Regulation of the inward rectifying properties of G-protein-activated inwardly rectifying K+ (GIRK) channels by Gβγ subunits

Gbetagamma subunits are known to bind to and activate G-protein-activated inwardly rectifying K+ channels (GIRK) by regulating their open probability and bursting behavior. Studying G-protein regulation of either native GIRK (I-KACh) channels in feline atrial myocytes or heterologously expressed GIRK1/4 channels in Chinese hamster ovary cells and HEK 293 cells uncovered a novel Gbetagamma subunit mediated regulation of the inwardly rectifying properties of these channels. I-KACh activated by submaximal concentrations of acetylcholine exhibited a similar to2.5-fold stronger inward rectification than I-KACh activated by saturating concentrations of acetylcholine. Similarly, the inward rectification of currents through GIRK1/4 channels expressed in HEK cells was substantially weakened upon maximal stimulation with co-expressed Gbetagamma subunits.

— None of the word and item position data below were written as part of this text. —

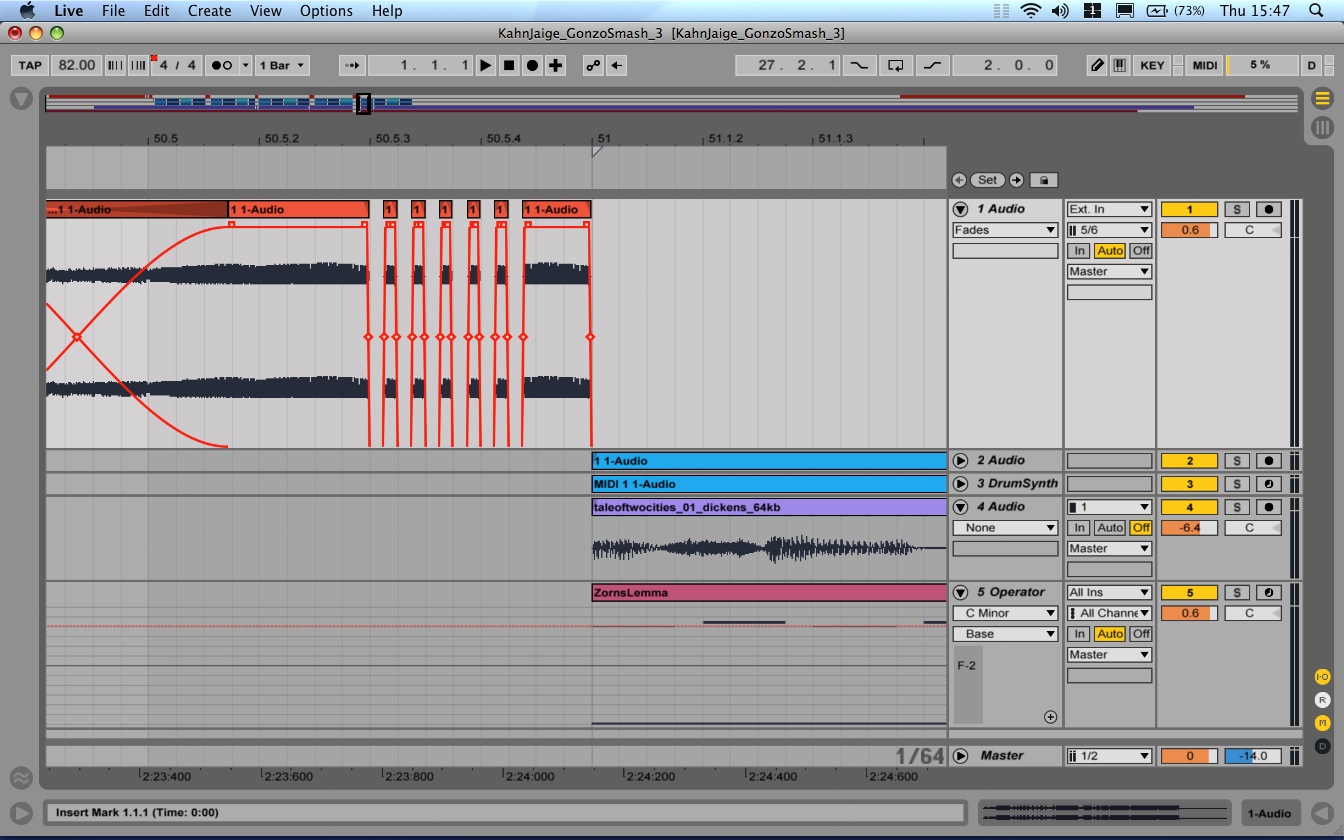Open the Options menu

326,11
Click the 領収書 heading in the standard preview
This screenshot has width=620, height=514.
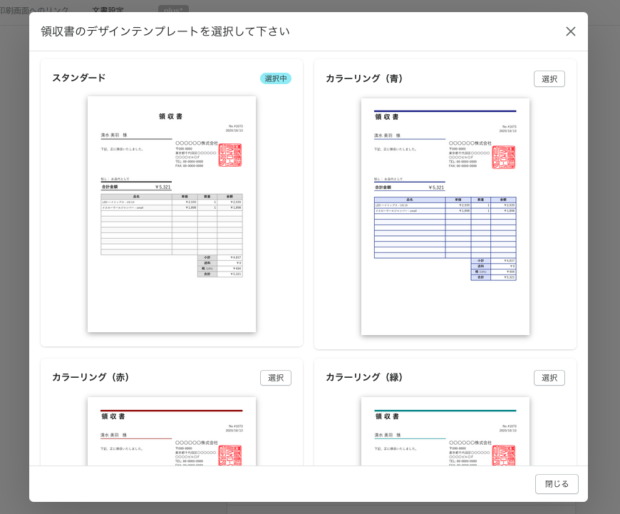pyautogui.click(x=171, y=116)
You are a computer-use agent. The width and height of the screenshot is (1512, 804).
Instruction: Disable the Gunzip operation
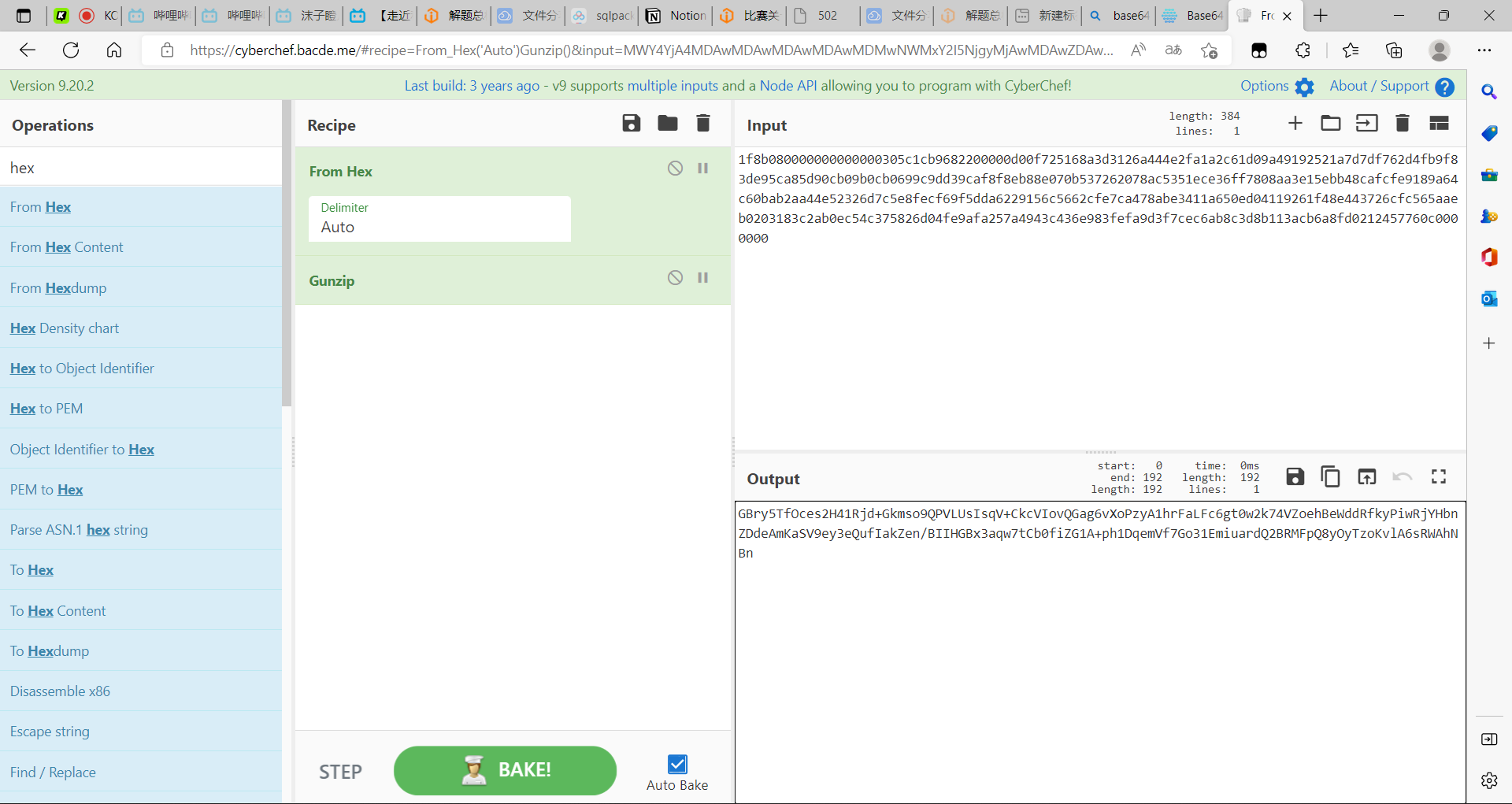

Analysis of the outward current block underlying inward rectification demonstrated that the fraction of instantaneously blocked channels was reduced when Gbetagamma was over-expressed. The Gbetagamma induced weakening of inward rectification was associated with reduced potencies for Ba2+ and Cs+ to block channels from the extracellular side. Based on these results we propose that saturation of the channel with Gbetagamma leads to a conformational change within the pore of the channel that reduced the potency of extracellular cations to block the pore and increased the fraction of channels inert to a pore block in outward direction.